■ **Document section**

The “Strong BUY” Trading Setup: How to Trade a Breakout
When bulls break over cyclical resistance and switch into a trending mode
Previously in lesson 1 and lesson 2 we reviewed several real-life cases when bulls got stopped by resistance levels. Sometimes they managed to overshoot resistance, but those spikes were short-lived and a new down cycle eventually managed to push price back under broken resistance. In this lesson we will study cases when an uptrend accelerated its move up, and bulls managed to produce a sustained breakout.
You can watch the video tutorial here.
In the lesson one we concluded that price can keep moving in one direction in zig-zags, bouncing from support to resistance and back to support:
That 240 min chart of QQQ shows an uptrend when bulls kept pushing price to new higher highs with every new up cycle. Every upcycle started once a new cyclical support was printed and lasted until a new red resistance was printed.
Bulls managed to significantly overshot the cyclical resistance in July 2017. When bulls overshoot resistance the broken resistance turns into support. Even a strong move up will always be finished by bearish reaction. An up cycle is always followed by a down cycle. Once bulls break over resistance we start carefully watching if bulls will be able to stop a new down cycle over that broken-resistance-turned-support.
In July 2017 bears managed to push price back under the broken resistance and doing that they did not let bulls to switch from a cyclical mode into a trending mode.
We can see that every down cycle bears tried to turn the price down but they could only push price to a higher low. All went well for bulls until they failed to make a higher high in early October 2017 and this is when bears finally managed to break under the previous support and make a lower low.
Let’s look at 240 min chart of QQQ for the period March — June 2017:
In April bulls slightly overshot the resistance but almost immediately dropped under it (see the point 1).
Since mid April an up cycle kept pushing price higher and higher until it finally managed to climb over the resistance (see the point 2). That move over the resistance could have been a brief overshoot but bulls kept pushing price higher until the rally reached some top in mid May (see the point 3).
This is why it is not reasonable to bet money on assumption that a new resistance will stop an up cycle. In rough estimation, a cyclical resistance will be able to stop bulls only in 50% of cases and in other 50% of cases bulls will slice through that level. In the previous lesson we discussed that it is especially dangerous to short at resistance levels if the market has been making higher highs and higher lows.
We concluded that when the price keeps making higher highs and higher lows we should focus on long trades and avoid shorting the market until bulls show signs of exhaustion and finally fail to make a new higher high in the course of a new up cycle.

■ **Source data**
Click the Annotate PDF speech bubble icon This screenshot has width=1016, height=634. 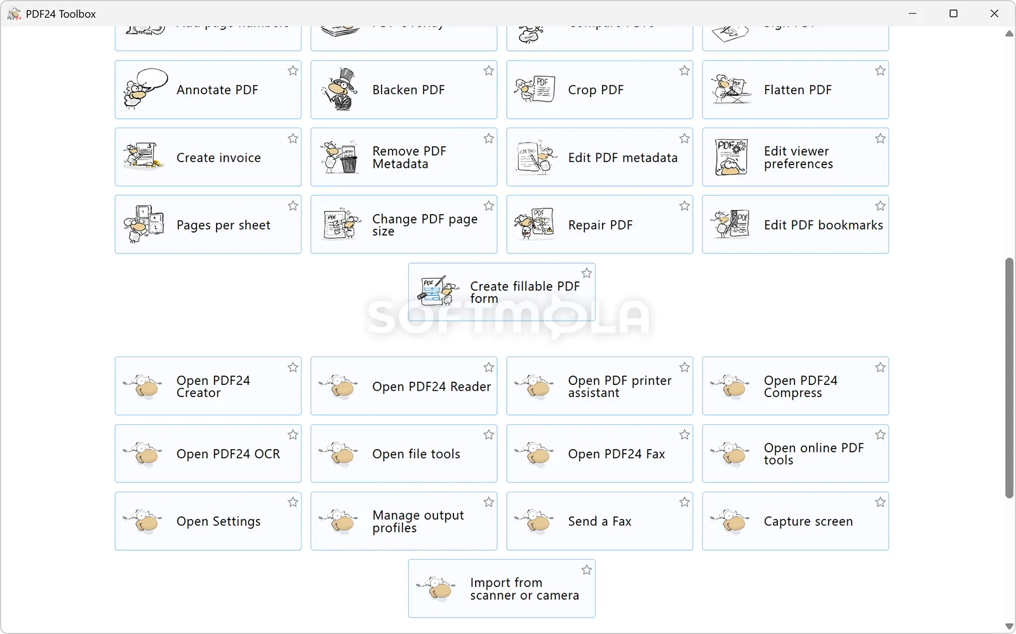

■ **Written tasks**
1 - Retype the part of the breakout trading lesson starting at "We concluded that when" and ending at "a new up cycle.".
2 - Answer these questions from the breakout trading lesson:
(a) What timeframe and ticker does the chart in the lesson use?
(b) When did bulls fail to make a higher high, which let bears break under the previous support?
(c) Roughly what percentage of cases does the lesson say a cyclical resistance will stop bulls?
3 - Translate this sentence from the breakout trading lesson into Spanish: "An up cycle is always followed by a down cycle."

■ **Answers to each task**
1 -
We concluded that when the price keeps making higher highs and higher lows we should focus on long trades and avoid shorting the market until bulls show signs of exhaustion and finally fail to make a new higher high in the course of a new up cycle.

2 -
(a) A 240 min chart of QQQ.
(b) In early October 2017.
(c) 50% of cases.

3 - Un ciclo alcista siempre va seguido de un ciclo bajista.